Por Carina Martins | Colaboração para Ecoa, em São Paulo
Na noite do primeiro dia de reabertura do comércio no Rio, uma foto mostrando trabalhadores abarrotados dentro do transporte público começou a correr pelas redes sociais do país. Na imagem, não há um pedaço de gente sequer em isolamento, ainda que as pessoas estivessem fazendo sua parte, obedientes numa adesão à máscara que, dadas as circunstâncias, mais parece sarcasmo. Com a legenda “o avião do trabalhador”, o registro foi publicado no Instagram, e rapidamente viralizou dentro dessa e de outras redes por seu potente registro da realidade.
Essa imagem foi feita por um dos trabalhadores abarrotados que retrata. O carioca Yan Marcelo, 25 anos, é fotógrafo há sete, formou-se professor de história há um, mas trabalha na expedição do delivery de uma hamburgueria do shopping Città América, na Barra da Tijuca. Ele mora em Rio das Pedras, favela encravada perto de Jacarepaguá, e voltava do trabalho no BRT sentido Alvorada, por volta das 22h45 da segunda (8), quando notou que a condução estava especialmente lotada.
“Estava com meu equipamento na mochila e achei que seria um registro legal, importante. Mas fiquei meio com medo de sacar a câmera ali dentro, tirar foto do povo”, contou Yan à reportagem às 2 da manhã desta quinta, horário em que chegou em casa do trabalho.

▸ MATERIAL FORNECIDO:
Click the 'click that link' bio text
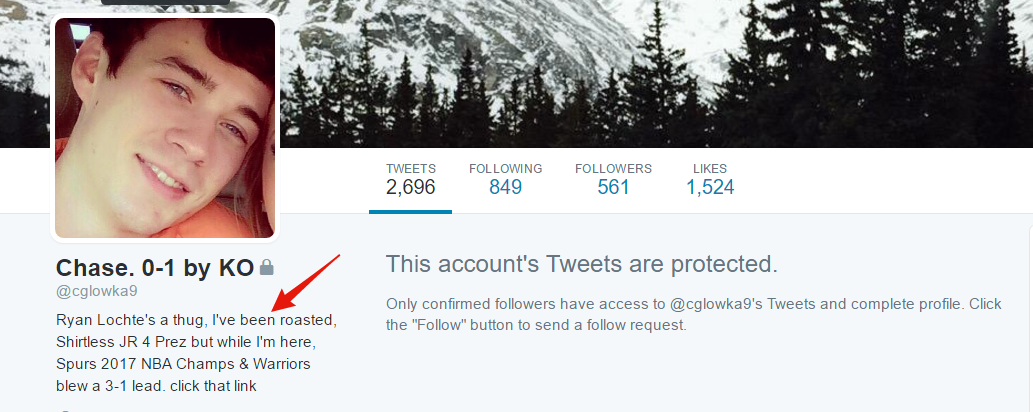This screenshot has width=1033, height=412. point(213,386)
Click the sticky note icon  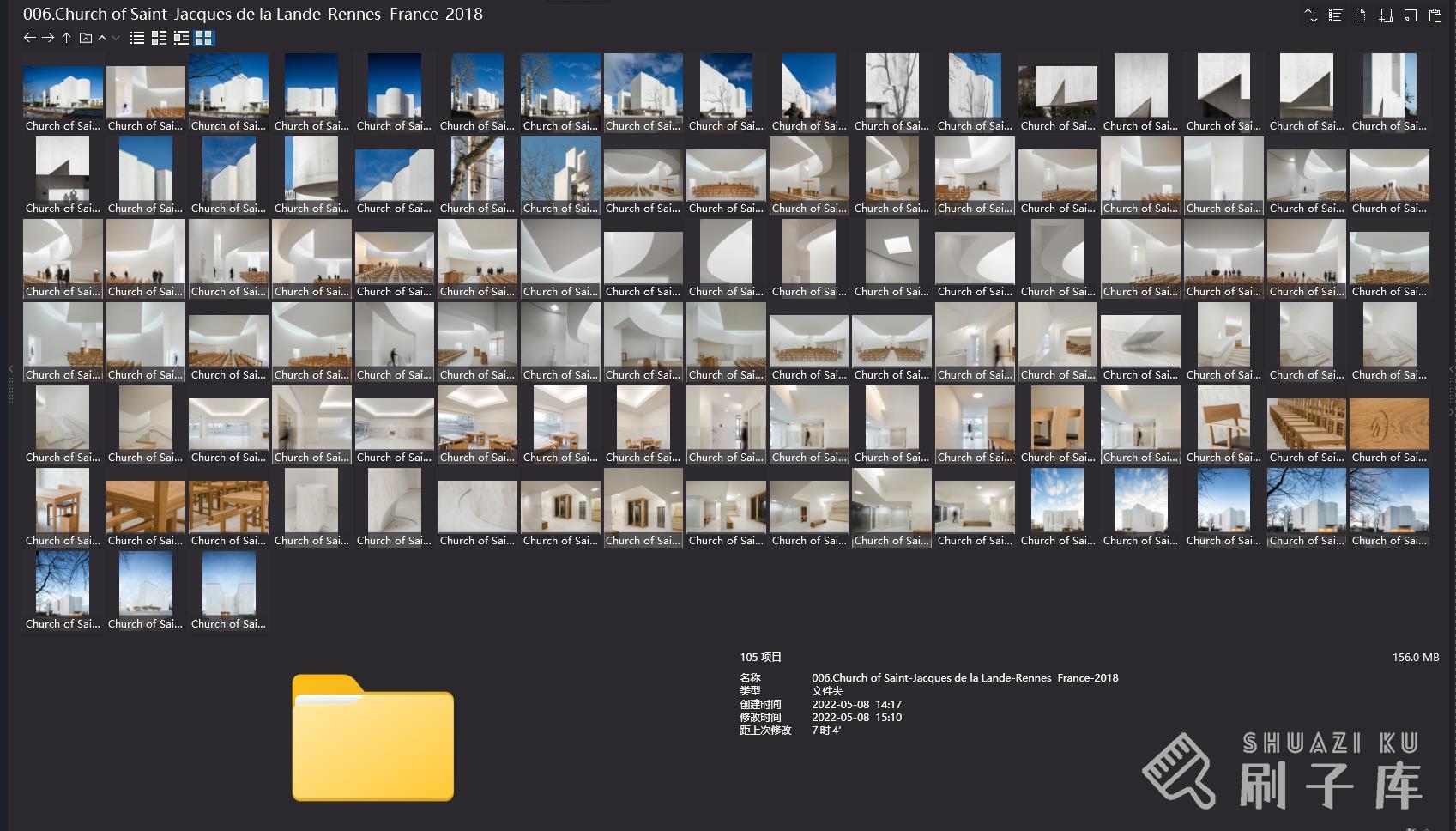pyautogui.click(x=1411, y=15)
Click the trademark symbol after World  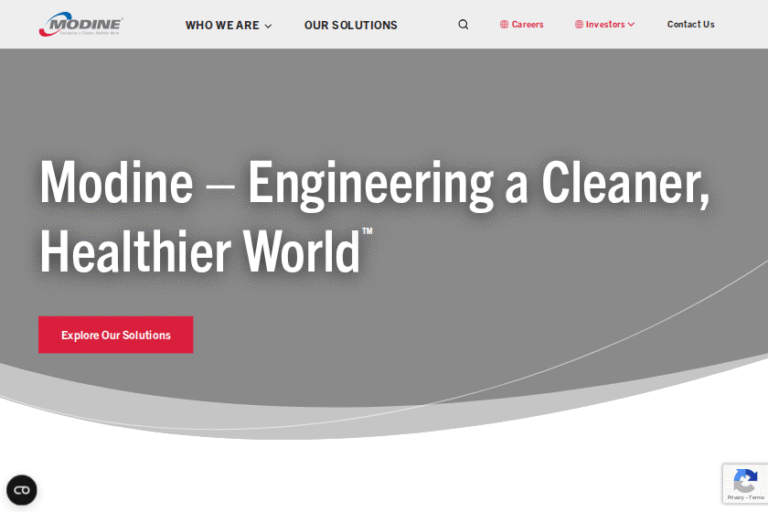[x=367, y=232]
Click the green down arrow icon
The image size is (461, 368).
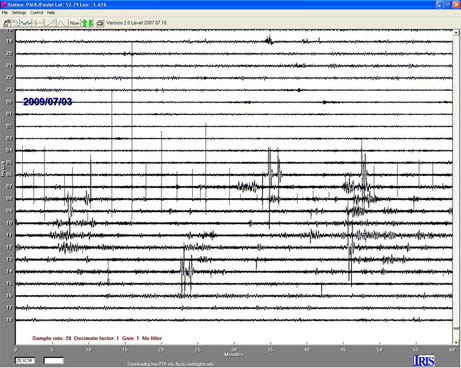[90, 23]
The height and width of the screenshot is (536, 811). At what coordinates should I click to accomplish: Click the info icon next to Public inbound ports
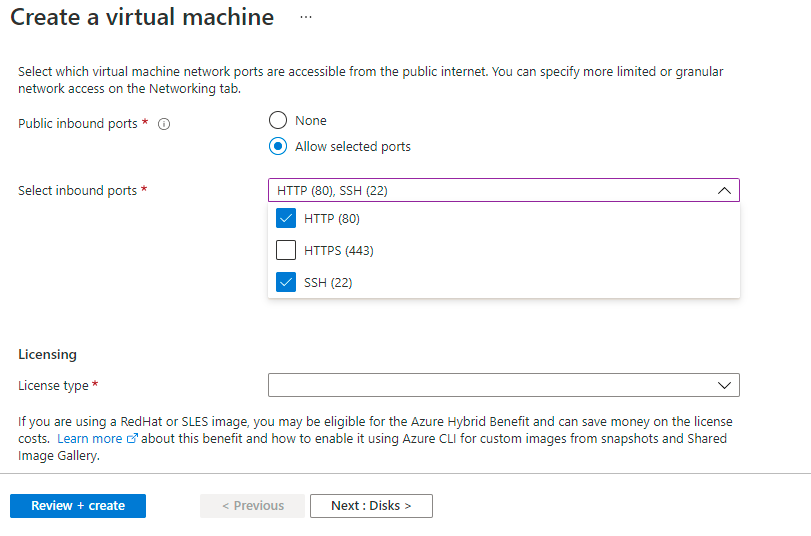coord(165,124)
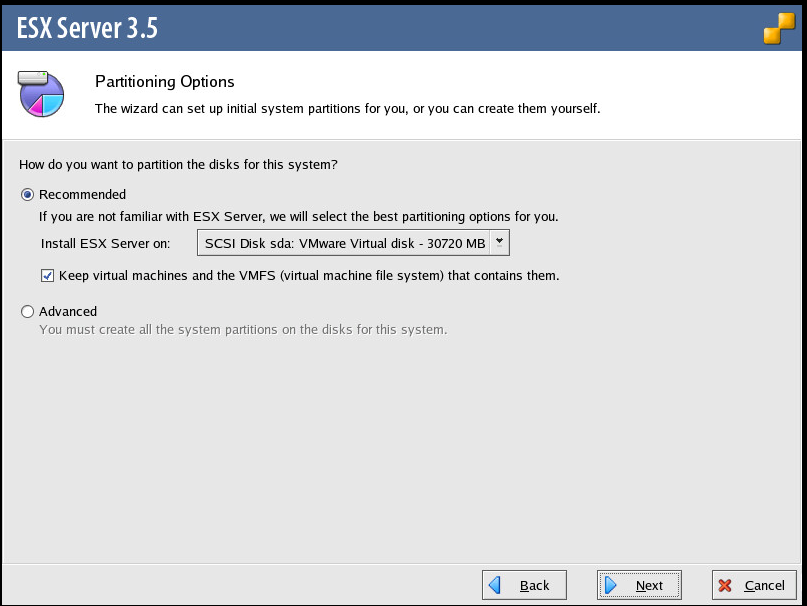Click the red X icon on Cancel

(x=725, y=585)
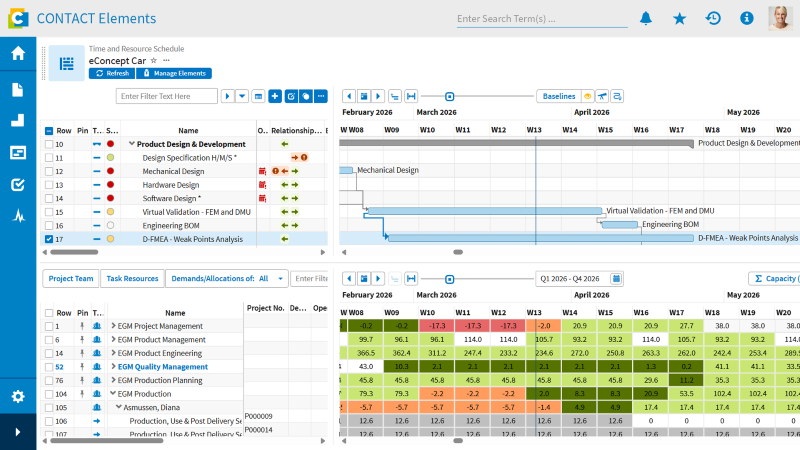Expand the EGM Product Engineering row

[x=114, y=353]
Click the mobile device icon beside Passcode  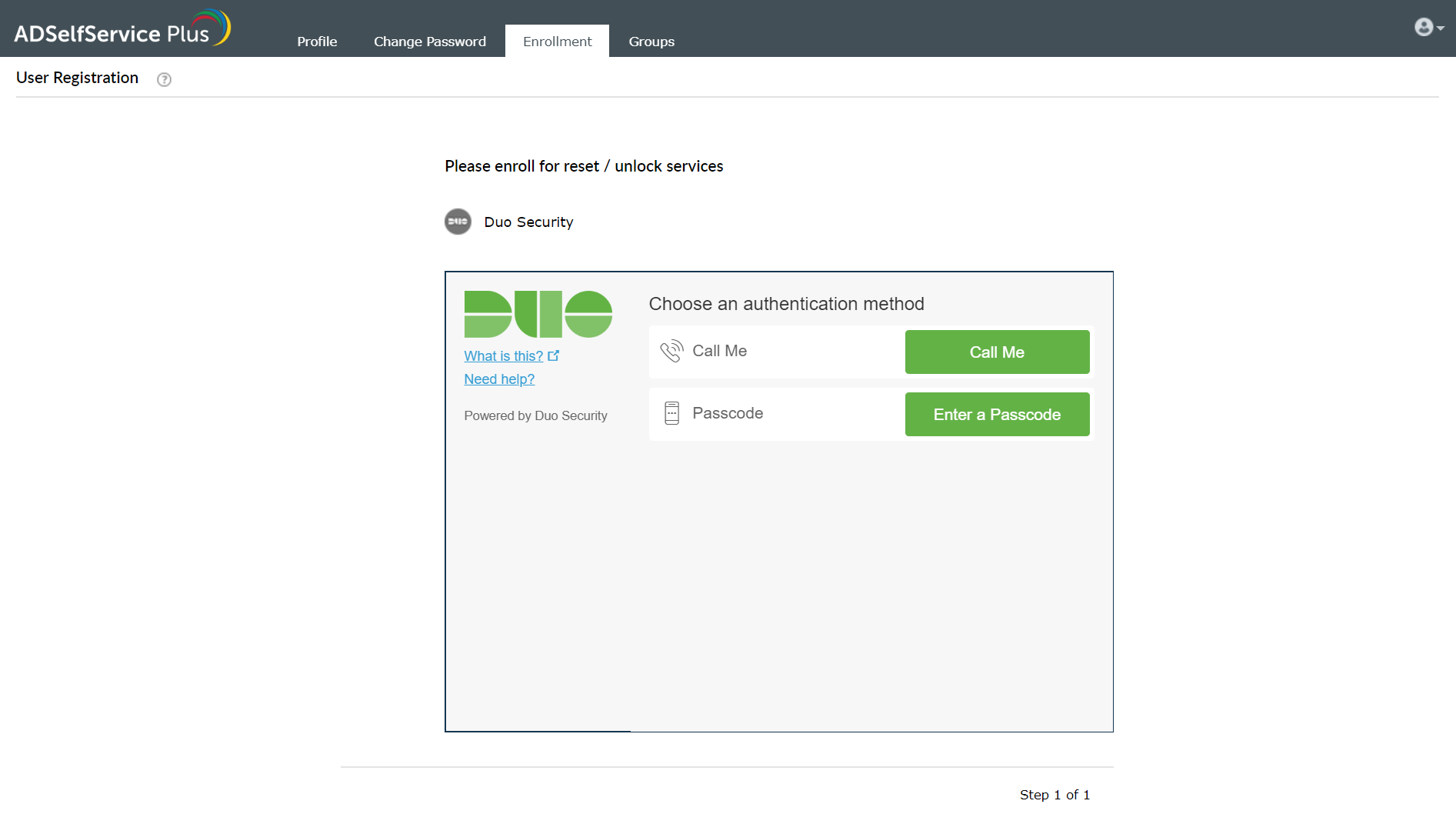point(671,413)
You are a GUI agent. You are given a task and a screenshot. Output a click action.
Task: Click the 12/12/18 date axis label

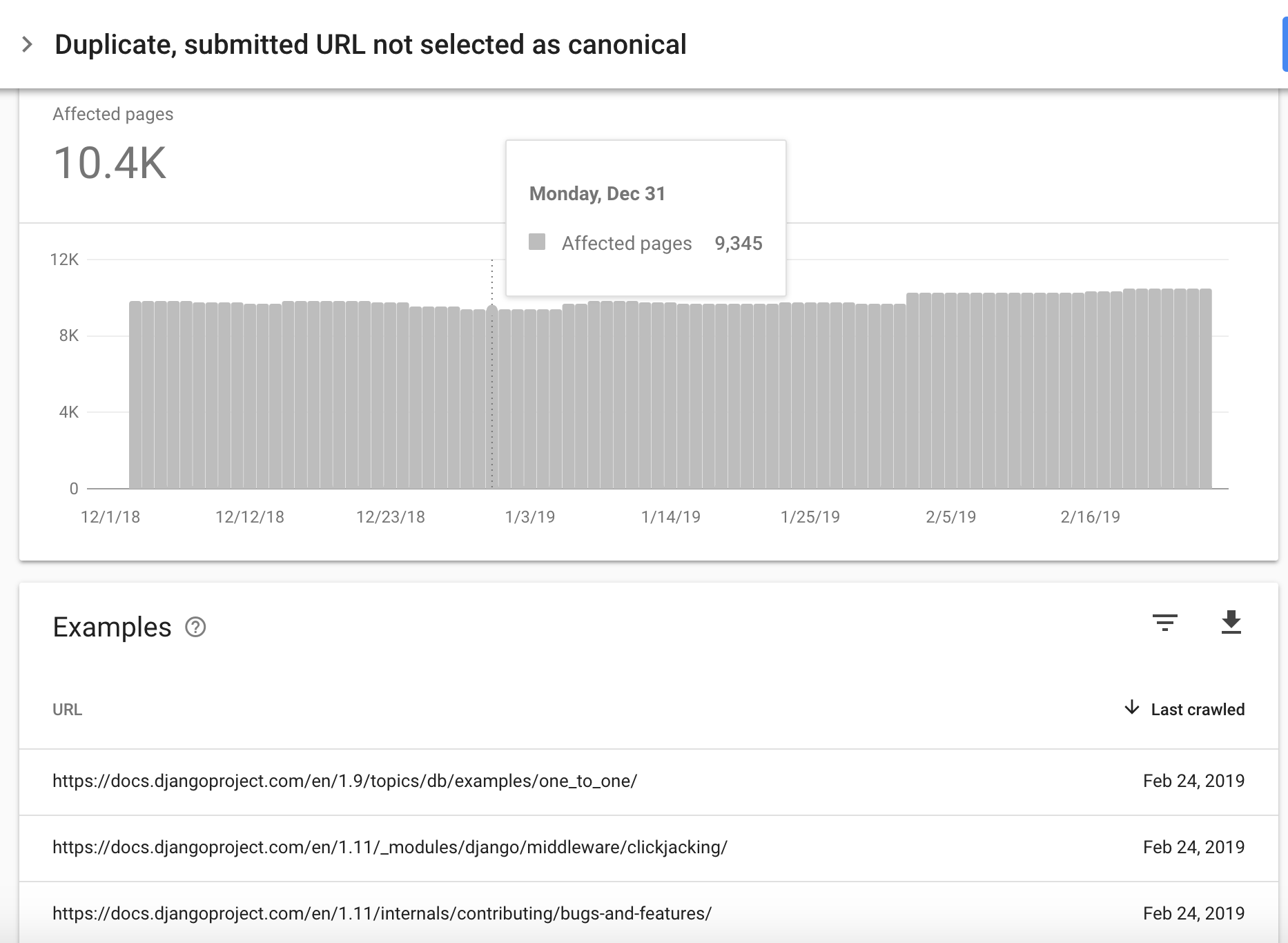click(x=250, y=517)
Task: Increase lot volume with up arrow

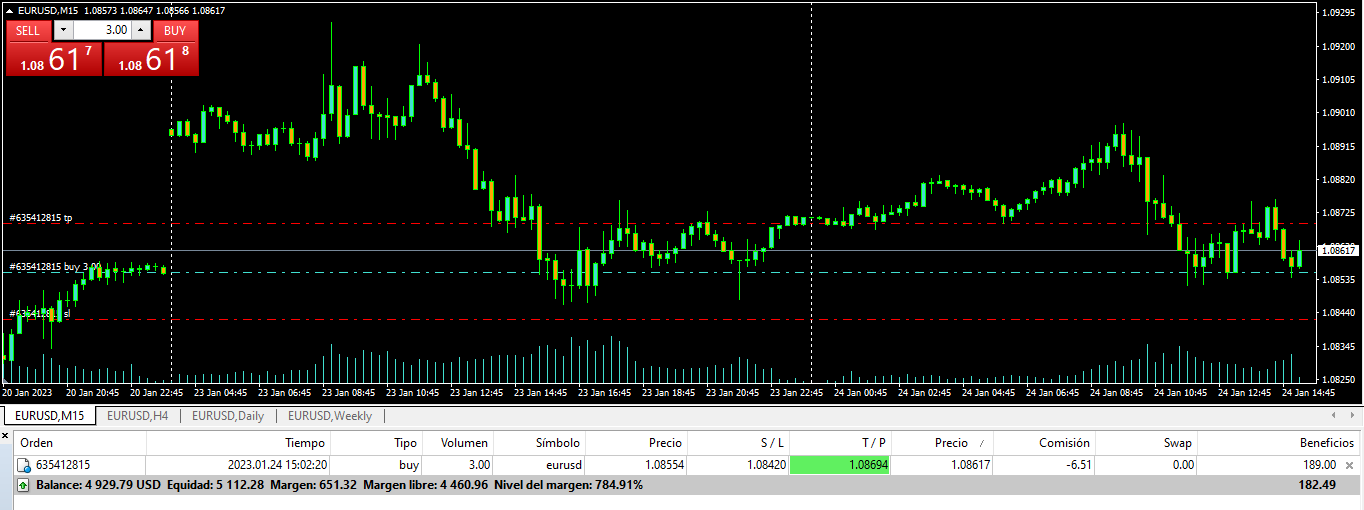Action: pyautogui.click(x=141, y=30)
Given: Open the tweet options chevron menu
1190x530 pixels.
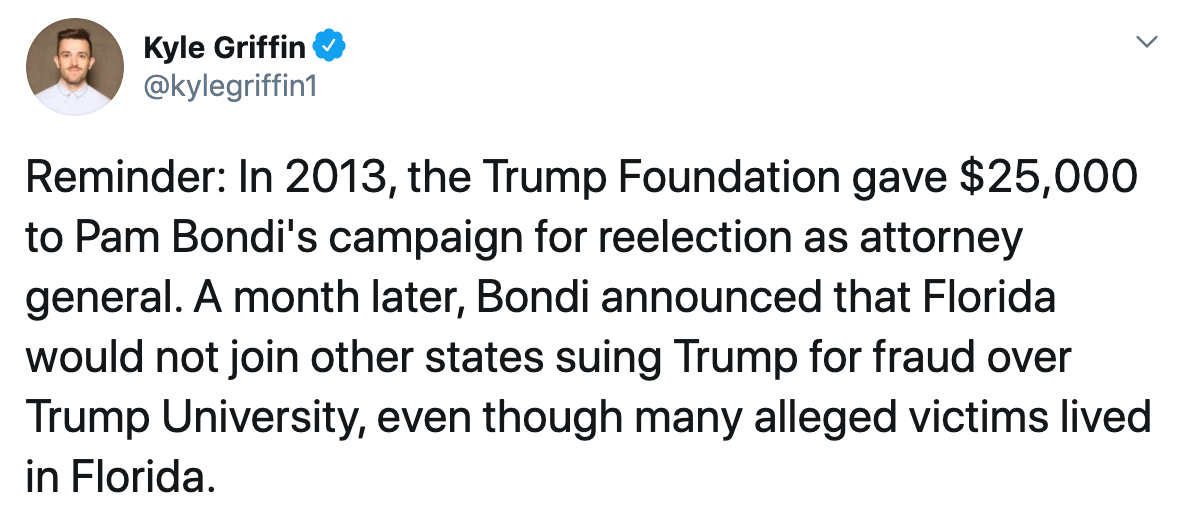Looking at the screenshot, I should point(1149,43).
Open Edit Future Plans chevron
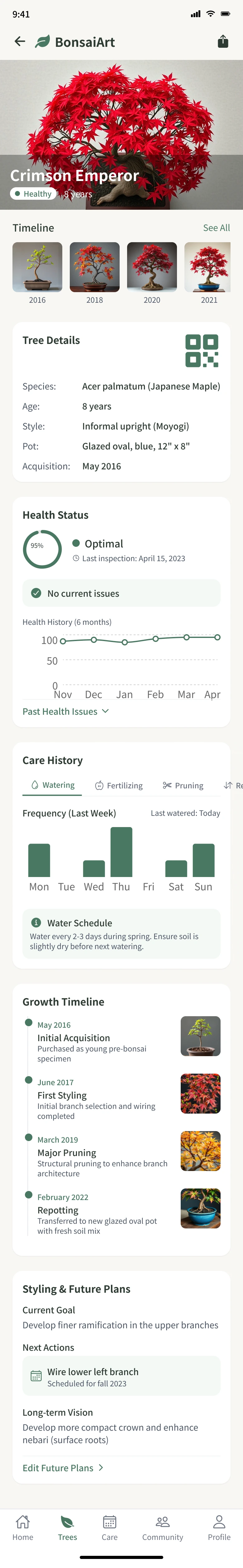 click(x=101, y=1468)
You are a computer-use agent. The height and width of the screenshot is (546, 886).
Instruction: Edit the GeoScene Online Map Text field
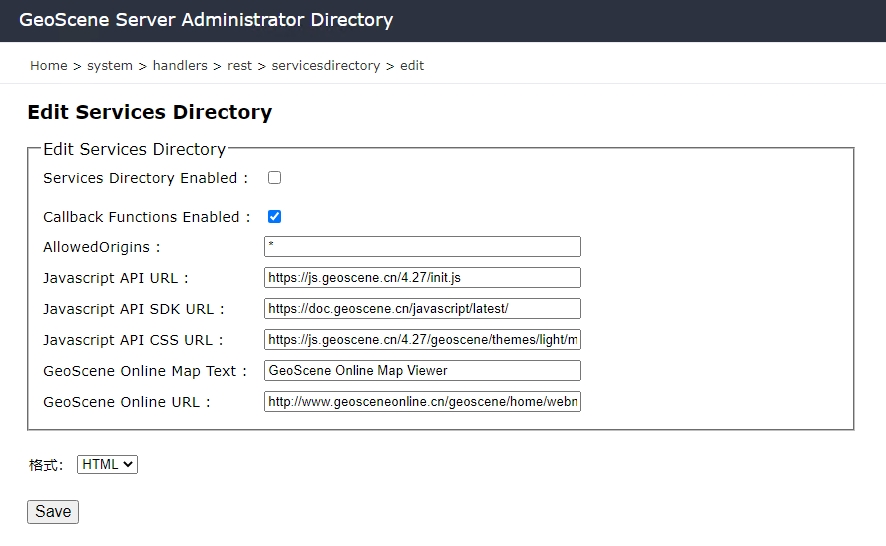[x=422, y=371]
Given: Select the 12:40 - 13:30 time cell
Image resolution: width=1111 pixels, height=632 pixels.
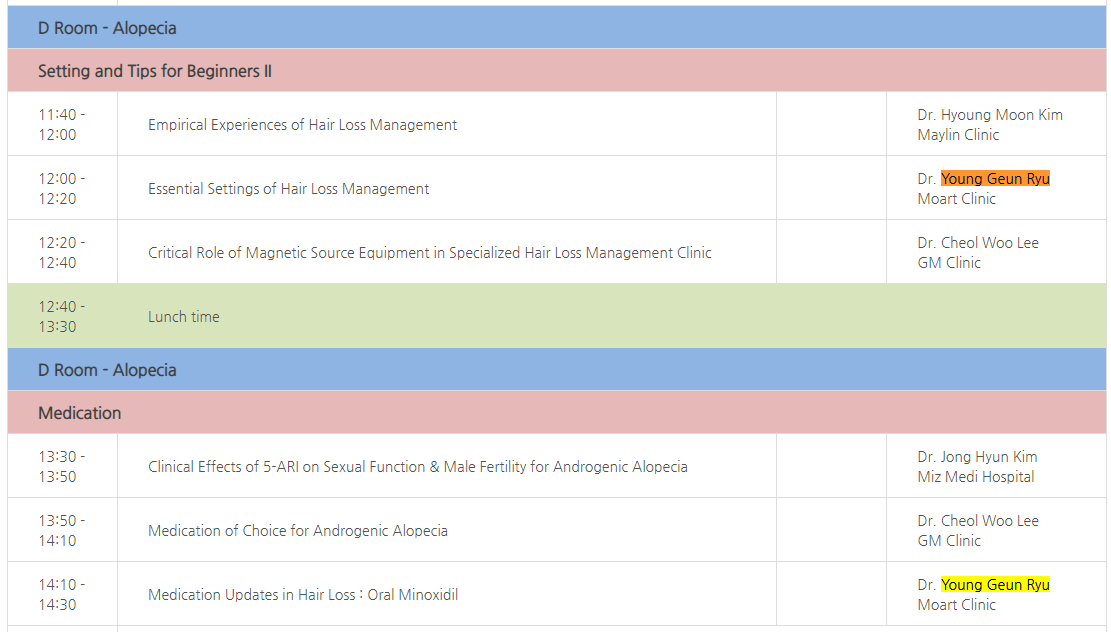Looking at the screenshot, I should [x=62, y=316].
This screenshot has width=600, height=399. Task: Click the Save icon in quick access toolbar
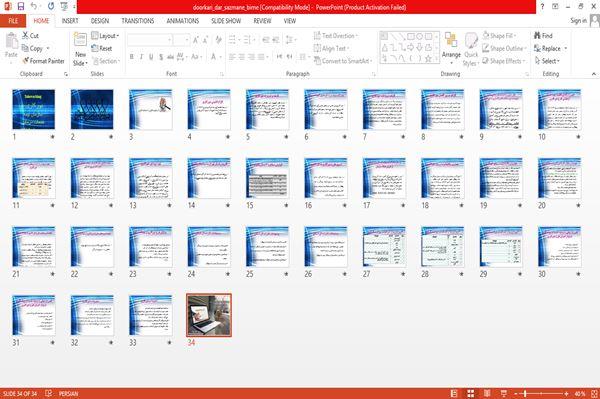pyautogui.click(x=21, y=7)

▸ EXERCÍCIO: Dê continuidade à reportagem sobre a foto do BRT lotado no Rio, começando logo após a última frase. O material não é necessário para esta tarefa.

▸ RESPOSTA:
“Coloquei a câmera debaixo do pescoço, tossi pra cobrir o barulho do foco e fiz alguns registros”. Chegando à estação, ele viu com mais calma as fotos que tinha feito. Escolheu uma, aproveitou o wi-fi e publicou. “Achei uma imagem legal, postagem legal. Fiz e guardei o telefone no bolso”. Não pensou mais nisso.
Vinte minutos depois, ele diz, começou a repercussão que só cresceu desde então. Yan não esconde como o resultado o emociona. “Tô custando a acreditar que é verdade, meu Deus do céu. Nunca imaginei isso dentro de tanto tempo que tô lutando pelo meu trampo”. O compromisso de Yan com seu trabalho é tanto que a compra da câmera Sony A6500 com que fez a imagem foi um projeto que levou seis anos sendo construído.
Yan começou na fotografia quando saiu de uma banda de rock da qual era baterista. Já se interessava pelo registro de imagens, e a bateria sem uso ocupando espaço na casa que então dividia com a mãe e a avó virou o jeito de começar. “Vendi e usei o dinheiro para comprar a 1ª câmera, com a ajuda da minha ex-namorada”.
Estudou, aprendeu e desde então, vem se dedicando a construir seu portfólio paralelamente ao emprego fixo e uma outra vocação: “tenho paixão insaciável pelo magistério”, diz o jovem professor de História. “Mas sou preto, tenho tatuagem, é muito punk conseguir arrumar emprego em escola”. Então se virou também para isso, e leciona em um cursinho comunitário em Guadalupe, zona norte do Rio. Mas acredita que nada o levaria “onde a fotografia está me levando”.
“A fotografia é um mecanismo retratar coisas óbvias, mas que, na correria do dia a dia, a gente não para para pensar, para notar. A galera negra na fotografia vem conquistando uma área por retratar mais essas realidades próximas”, acredita. De fato, a foto que levou Yan ao mundo só existe porque quem olhou para a cena também fazia parte dela.
Artigo publicado originalmente no UOL.